The routine went on, a music medley that included the themes from Exodus and Dances With Wolves, and Bill did a spin rotation, dropping his leg into a side crane. But at that point, who cared about the rest of the routine? Whose brain was not still processing the feat? The only person who had ever done it before was another swimmer, Patti Rischard, a native of Tonawanda, many years before. Bill had done it as a sort of tribute, he says now. But maybe he also did it to see whether he could. Maybe he also did it to prove that he could.

The meet ended, and the winners were called to the podium. Bronze mounted and got her medal. Applause. Silver, who had been gold the year before, mounted. Applause. Bill got up there -- strong and tall and disconcertingly male and beaming his Bill May smile -- and just as the top medal was being placed over his head, he and everyone else heard booing from the audience. It was Silver's father, furious with the righteous anger of a man whose daughter had been edged out by a boy in an all-female sport.

No one was quite like Bill May. His likability began in the water. He knew how to hold a crowd, which is something a synchronized swimmer must do out of necessity, since no matter who you are, you are small in a pool, and you are always partially submerged, and so you have to find ways to be big. Bill could flick his pointed foot for comical effect or roll his wrist for a dramatic one. He knew how to move his head to demonstrate longing or excitement. Gender aside (or maybe gender to the point), no one had the same strength and swiftness to battle the water without being overtaken by it, to propel himself out of the pool with force despite not being allowed to touch the bottom. Nobody just plain didn't tire out the way Bill just plain didn't tire out.

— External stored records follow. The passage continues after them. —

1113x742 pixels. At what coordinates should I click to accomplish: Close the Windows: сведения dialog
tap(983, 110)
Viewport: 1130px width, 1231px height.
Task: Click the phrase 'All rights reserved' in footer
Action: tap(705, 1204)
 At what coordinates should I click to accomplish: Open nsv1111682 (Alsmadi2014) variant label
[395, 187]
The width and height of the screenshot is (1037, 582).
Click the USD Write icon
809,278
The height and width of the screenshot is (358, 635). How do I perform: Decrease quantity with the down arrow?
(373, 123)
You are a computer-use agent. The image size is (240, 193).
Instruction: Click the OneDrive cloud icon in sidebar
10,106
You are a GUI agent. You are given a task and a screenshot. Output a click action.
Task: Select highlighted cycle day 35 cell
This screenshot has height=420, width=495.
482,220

“Bill didn't represent throngs of boys fighting for equality; it was just him.”

- null

Still, no matter how much the world of synchro liked him personally, and no matter how much his female competitors admired his love of their sport, Bill was barely tolerated. Someone -- he doesn't know who -- called Bill's house and told his mother he was a sicko and a pervert for insisting on spending all day with girls in their bathing suits. Bill and his coach, Chris Carver, considered litigation after some competitions wouldn't allow him in, but they didn't have the money. Bill's camp had been optimistic, but the others' optimism waned while Bill's still glowed with the painfully American idea that life could be fair, that you could work hard and want something and that just the working and the wanting could win over hearts, knock down barriers and cause change in even the most ossified institutions.

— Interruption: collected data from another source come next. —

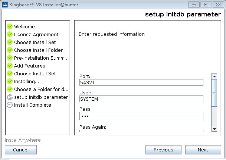Viewport: 226px width, 160px height.
Task: Click the checkmark icon beside Installing...
Action: 10,81
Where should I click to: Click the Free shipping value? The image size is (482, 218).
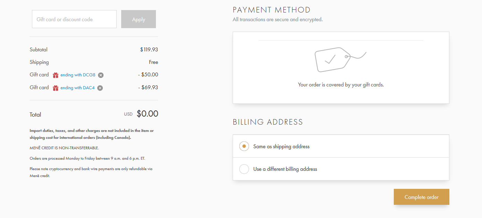153,62
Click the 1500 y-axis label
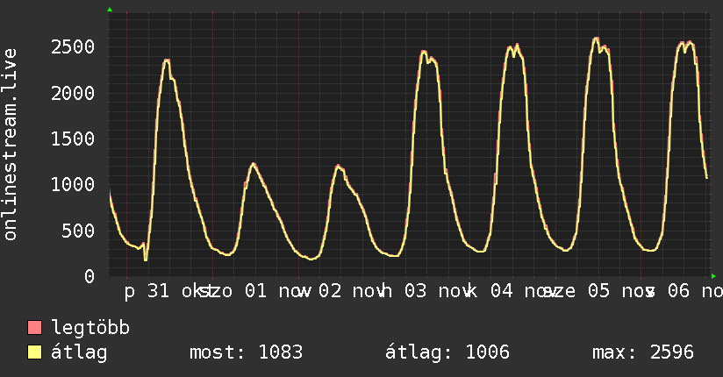723x377 pixels. pyautogui.click(x=73, y=139)
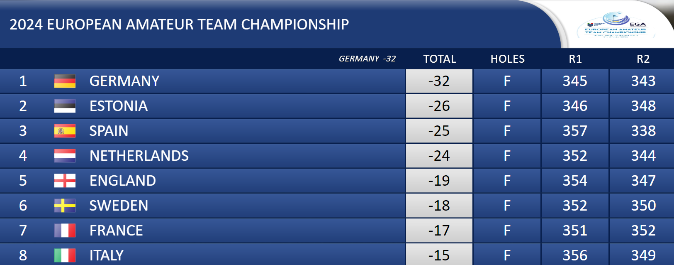
Task: Select NETHERLANDS in the leaderboard
Action: tap(139, 156)
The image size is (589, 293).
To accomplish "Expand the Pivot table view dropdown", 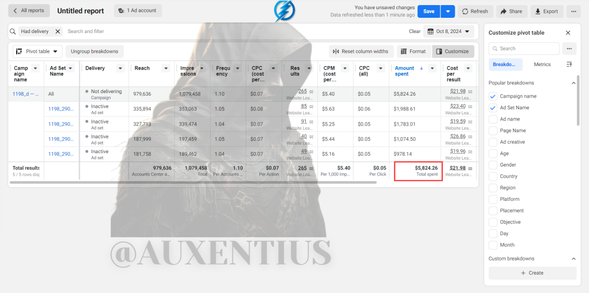I will pos(38,51).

The people who cared most about Bill worried. Dee O'Hara, Bill's first synchro coach, feared that he had no future. "Just do swimming," she pleaded. Speed-swimming. Or diving. Or gymnastics. She'd never seen such a gifted athlete. She didn't understand why he'd waste this kind of talent on a sport that, yes, she loved, but that was never going to welcome him as anything but an oddity and a hassle.

To Bill, though, none of those other sports was synchro. None of them was an opportunity to show how athletic you could be in the water and perform something that could elicit emotion from an audience. None of it was the costumes and the makeup and the music. Bill May lived for the costumes and the makeup and the music. He lived for the water. He was a performer, and an athlete, and both of those aspects of himself were too big to ignore. What better sport to showcase them in the water than synchronized swimming?

He should have felt discouraged, maybe even wanted to call it quits. But back when he was a young trainee, his coaches would goad him to excel by chiding him, telling him he wasn't a world champion yet, and that spurred him on, the idea that other people thought he could be a world champion, that even though he wasn't allowed into the world championship, here were people who knew what they were talking about using his name in the same sentence with "world championship." Here were people who believed that the time would come and they would all see Bill compete.

So he knows how well-regarded he was and still is as a swimmer. He still has all those medals. But as time went on, this was the thought that kept him hungry and began to eat at him: If you believed you belonged on a sport's biggest stage but were banned from that stage, wouldn't you always ask: Did I really belong?

Those who witnessed Bill May at his peak can say that he was the best, that he would have blown everyone out of the deep and gelatin-spattered water, but he'll never really know (and we'll never really know) unless he is allowed to compete in the Olympics, or even just the world championship. Which is to say that as Bill began to train for worlds, he didn't quite know either.


video
Relentless quest for gold

Bill May was told he would never have a future in synchronized swimming. But his love and passion for the sport fueled his desire to become one of the best synchronized swimmers in the world - and make history in the process.John Huet

May 2015 Santa Clara, California

The first thing Bill May will ask you when he meets you is: Where are you from and what is your favorite place to eat there? He will ask what your favorite ice cream flavor is and where you were when you first had it. We made a lot of Rocky IV jokes about the training and about Kazan -- the Cold War might be over, but in sports arenas everywhere, whenever it is the Russians vs. the Americans, that movie plays out again and again -- and my favorite joke is this: that the Russian male synchro contender will stomp over to Bill during the meet and say, "I will break you," and Bill will respond, "What's your favorite ice cream flavor?"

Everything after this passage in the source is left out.